Beaufort, Port Royal property owners to benefit from a better fire rating

Flickr user Joseph Robertson

Beaufort and Port Royal have both long enjoyed high fire safety ratings, and now both towns will be united in a Class 2 ISO rating.

It's something that's good for safety and can save dollars on insurance.

In a joint release the municipalities wrote, "With the possibility of lower fire insurance premiums for commercial properties that could boost economic development, including the Port of Port Royal property, both Beaufort and Port Royal will share a Class 2 ISO fire rating effective May 1."

For 15 years, Beaufort has enjoyed one of the state's highest fire insurance ratings – an ISO 2. That can translate to annual savings on fire insurance premiums, particularly for commercial properties. Insurance companies can use the ISO rating as an indicator of a community's ability to provide fire protection.

"With our combined firefighting capability with Port Royal, with our strong water supply system and hydrants, and with our new equipment, we earned the joint ISO 2 rating for both the City of Beaufort and the Town of Port Royal," Beaufort Fire Chief Sammy Negron said. The rating team was in the Lowcountry in August.

Beaufort City Manager Scott Dadson said the continued high levels of firefighter training, strong cooperating between Beaufort and Port Royal, good department management and the City Council's commitment to update the firefighting vehicles with more responsive all-purpose vehicles and pumpers all contributed to the upgraded fire rating.

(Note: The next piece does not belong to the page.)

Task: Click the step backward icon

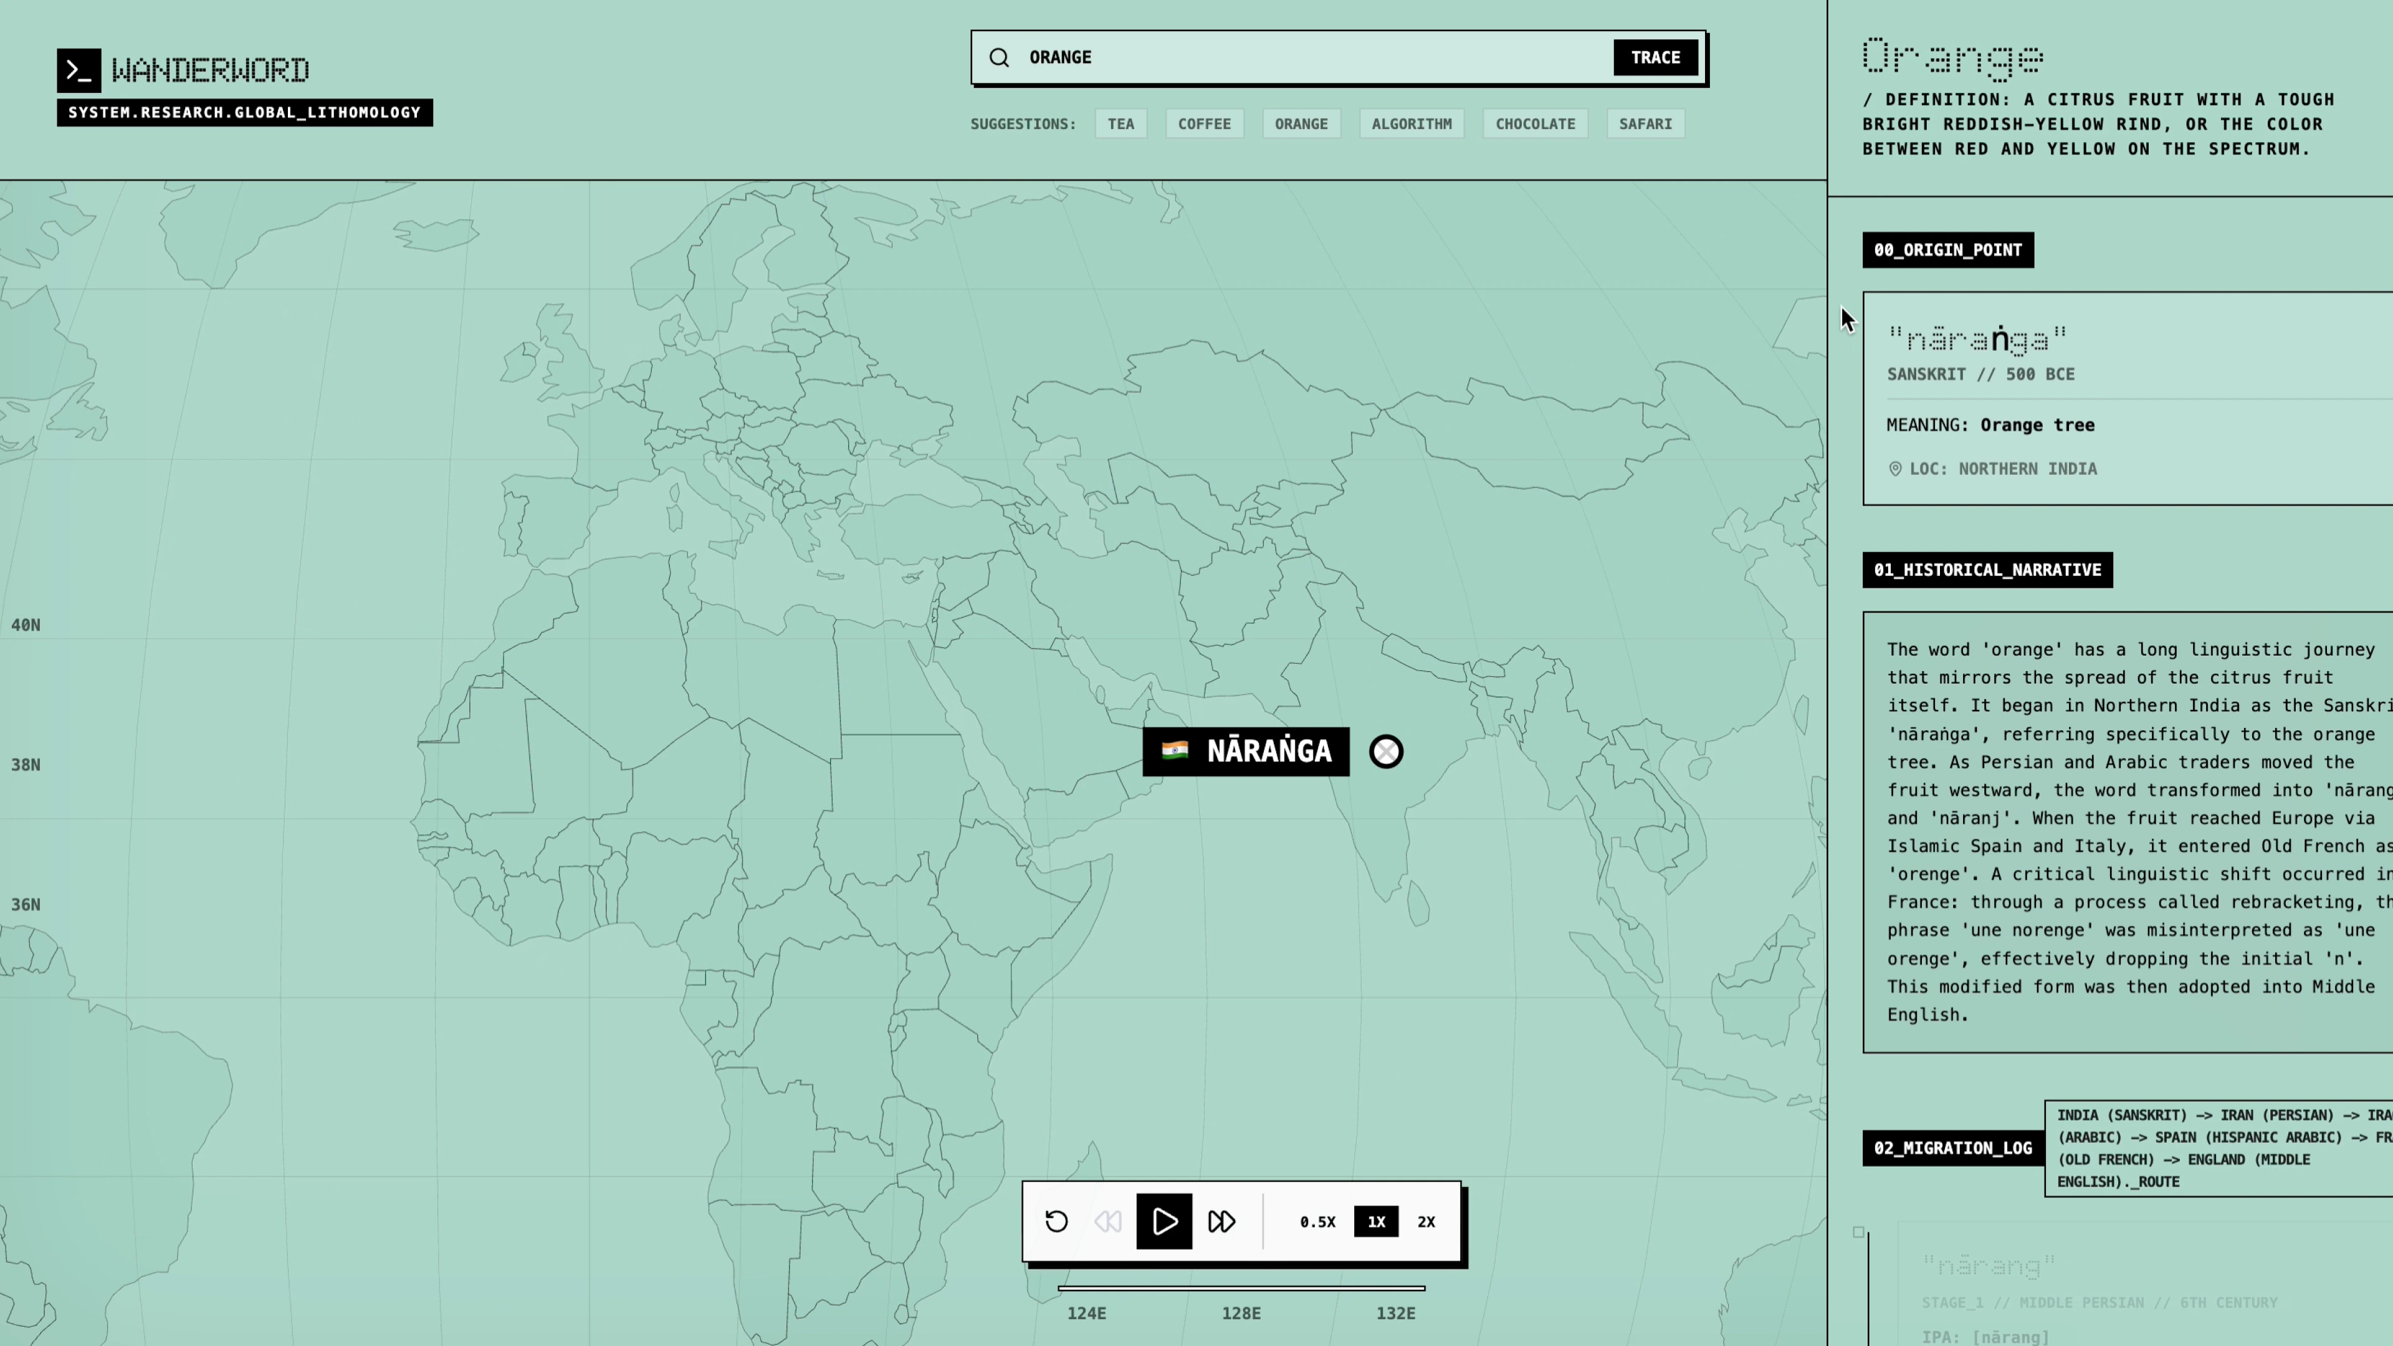Action: point(1107,1222)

The last time Beaufort was evaluated by ISO was in 1981. In 2004, the Town of Port Royal received an ISO Class 3/9, with outlying areas having the lower, less appealing 9 rating. "It was not easy bringing these two ratings into one single ISO classification but we knew it was possible and, better yet, it was the right thing to do," said Port Royal Town Manager Van Willis.

"We have the right equipment, we have a well-trained group of firefighters and we have fire stations in the right locations," he said. "This upgraded fire rating comes at an ideal time as we move into the new year with new economic possibilities."

The joint ISO 2 rating for Beaufort and Port Royal applies to property up to Neal Road in Beaufort and up to the Bell Bridge in Port Royal. The Burton Fire District recently underwent a similar ISO evaluation, including for areas in Beaufort and Port Royal they serve under contract.

Additional benefits of a joint ISO rating include allowing joint purchases of new equipment, saving both Port Royal and Beaufort taxpayers money. The shared equipment will serve the shared ISO, Negron said.

The ISO rating system measures the major elements of a community's fire-suppression system and develops a numerical grade from one, the highest, to the lowest, 10.

How the reviews are done

Here's how the review process works, according to the Insurance Services Office:

Fire alarms: 10 percent of the overall grading is based on how well the fire department receives fire alarms and dispatches its fire-fighting resources. Field representatives evaluate the communications center, the number of operators at the center and the listing of emergency numbers in the telephone book. Field representatives also look at the dispatch circuits and how the center notifies firefighters about the location of the emergency.

Engine companies: 50 percent of the overall grading is based on the number of engine companies and the amount of water a community needs to fight a fire. ISO reviews the distribution of fire companies throughout the area and checks that the fire department tests its pumps regularly and inventories each engine company's nozzles, hoses, breathing apparatus and other equipment.
ISO also reviews the fire-company records to determine:
- type and extent of training provided to fire-company personnel
- number of people who participate in training
- firefighter response to emergencies
- maintenance and testing of the fire department's equipment

Water supply: 40 percent of the grading is based on the community's water supply, specifically whether the community has sufficient water supply for firefighting beyond daily maximum consumption. During an ISO review, its team checks all components of the water supply system, including pumps, storage and filtration. They check the distribution and location of fire hydrants and the rate of water flow provided by water mains.